Input records:
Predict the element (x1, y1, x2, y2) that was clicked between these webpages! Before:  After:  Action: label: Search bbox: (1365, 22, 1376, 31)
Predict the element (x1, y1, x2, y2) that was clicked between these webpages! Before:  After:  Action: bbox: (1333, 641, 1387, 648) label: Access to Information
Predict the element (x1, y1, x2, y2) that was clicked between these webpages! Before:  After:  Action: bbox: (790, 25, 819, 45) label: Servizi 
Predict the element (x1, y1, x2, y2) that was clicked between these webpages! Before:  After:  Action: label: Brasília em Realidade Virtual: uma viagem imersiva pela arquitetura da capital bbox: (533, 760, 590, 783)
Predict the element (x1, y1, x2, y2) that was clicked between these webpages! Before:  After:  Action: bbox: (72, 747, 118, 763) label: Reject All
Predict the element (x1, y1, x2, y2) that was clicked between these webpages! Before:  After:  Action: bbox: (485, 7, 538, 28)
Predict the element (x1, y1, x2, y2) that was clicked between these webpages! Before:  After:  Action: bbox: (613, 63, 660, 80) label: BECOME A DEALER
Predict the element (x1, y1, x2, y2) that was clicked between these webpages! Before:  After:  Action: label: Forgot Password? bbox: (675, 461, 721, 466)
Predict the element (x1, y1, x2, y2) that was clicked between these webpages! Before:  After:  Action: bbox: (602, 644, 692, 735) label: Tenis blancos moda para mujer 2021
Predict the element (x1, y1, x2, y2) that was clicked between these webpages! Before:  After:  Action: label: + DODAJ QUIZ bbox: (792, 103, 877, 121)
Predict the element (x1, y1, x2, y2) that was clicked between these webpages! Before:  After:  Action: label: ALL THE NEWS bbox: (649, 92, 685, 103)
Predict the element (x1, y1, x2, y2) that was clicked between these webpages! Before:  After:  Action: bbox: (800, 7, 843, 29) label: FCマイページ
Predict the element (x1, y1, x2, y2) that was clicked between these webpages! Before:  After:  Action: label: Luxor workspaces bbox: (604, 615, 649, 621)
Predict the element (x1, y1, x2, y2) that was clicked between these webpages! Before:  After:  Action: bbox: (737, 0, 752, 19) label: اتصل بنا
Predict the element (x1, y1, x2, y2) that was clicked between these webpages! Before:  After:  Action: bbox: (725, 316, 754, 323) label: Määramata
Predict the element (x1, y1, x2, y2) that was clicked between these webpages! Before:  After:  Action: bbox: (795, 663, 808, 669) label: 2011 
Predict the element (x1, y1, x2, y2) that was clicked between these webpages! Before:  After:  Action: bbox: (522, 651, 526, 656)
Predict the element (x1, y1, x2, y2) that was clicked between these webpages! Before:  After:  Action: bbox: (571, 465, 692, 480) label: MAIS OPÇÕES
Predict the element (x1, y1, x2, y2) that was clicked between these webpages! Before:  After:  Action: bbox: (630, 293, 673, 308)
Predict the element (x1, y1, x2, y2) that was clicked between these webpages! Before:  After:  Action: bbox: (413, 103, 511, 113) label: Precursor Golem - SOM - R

What you are asked to do: Express the listing above as a numbered list, omitting any blank lines.

Exercise answer:
1. Predict the element (x1, y1, x2, y2) that was clicked between these webpages! Before:  After:  Action: label: Search bbox: (1365, 22, 1376, 31)
2. Predict the element (x1, y1, x2, y2) that was clicked between these webpages! Before:  After:  Action: bbox: (1333, 641, 1387, 648) label: Access to Information
3. Predict the element (x1, y1, x2, y2) that was clicked between these webpages! Before:  After:  Action: bbox: (790, 25, 819, 45) label: Servizi 
4. Predict the element (x1, y1, x2, y2) that was clicked between these webpages! Before:  After:  Action: label: Brasília em Realidade Virtual: uma viagem imersiva pela arquitetura da capital bbox: (533, 760, 590, 783)
5. Predict the element (x1, y1, x2, y2) that was clicked between these webpages! Before:  After:  Action: bbox: (72, 747, 118, 763) label: Reject All
6. Predict the element (x1, y1, x2, y2) that was clicked between these webpages! Before:  After:  Action: bbox: (485, 7, 538, 28)
7. Predict the element (x1, y1, x2, y2) that was clicked between these webpages! Before:  After:  Action: bbox: (613, 63, 660, 80) label: BECOME A DEALER
8. Predict the element (x1, y1, x2, y2) that was clicked between these webpages! Before:  After:  Action: label: Forgot Password? bbox: (675, 461, 721, 466)
9. Predict the element (x1, y1, x2, y2) that was clicked between these webpages! Before:  After:  Action: bbox: (602, 644, 692, 735) label: Tenis blancos moda para mujer 2021
10. Predict the element (x1, y1, x2, y2) that was clicked between these webpages! Before:  After:  Action: label: + DODAJ QUIZ bbox: (792, 103, 877, 121)
11. Predict the element (x1, y1, x2, y2) that was clicked between these webpages! Before:  After:  Action: label: ALL THE NEWS bbox: (649, 92, 685, 103)
12. Predict the element (x1, y1, x2, y2) that was clicked between these webpages! Before:  After:  Action: bbox: (800, 7, 843, 29) label: FCマイページ
13. Predict the element (x1, y1, x2, y2) that was clicked between these webpages! Before:  After:  Action: label: Luxor workspaces bbox: (604, 615, 649, 621)
14. Predict the element (x1, y1, x2, y2) that was clicked between these webpages! Before:  After:  Action: bbox: (737, 0, 752, 19) label: اتصل بنا
15. Predict the element (x1, y1, x2, y2) that was clicked between these webpages! Before:  After:  Action: bbox: (725, 316, 754, 323) label: Määramata
16. Predict the element (x1, y1, x2, y2) that was clicked between these webpages! Before:  After:  Action: bbox: (795, 663, 808, 669) label: 2011 
17. Predict the element (x1, y1, x2, y2) that was clicked between these webpages! Before:  After:  Action: bbox: (522, 651, 526, 656)
18. Predict the element (x1, y1, x2, y2) that was clicked between these webpages! Before:  After:  Action: bbox: (571, 465, 692, 480) label: MAIS OPÇÕES
19. Predict the element (x1, y1, x2, y2) that was clicked between these webpages! Before:  After:  Action: bbox: (630, 293, 673, 308)
20. Predict the element (x1, y1, x2, y2) that was clicked between these webpages! Before:  After:  Action: bbox: (413, 103, 511, 113) label: Precursor Golem - SOM - R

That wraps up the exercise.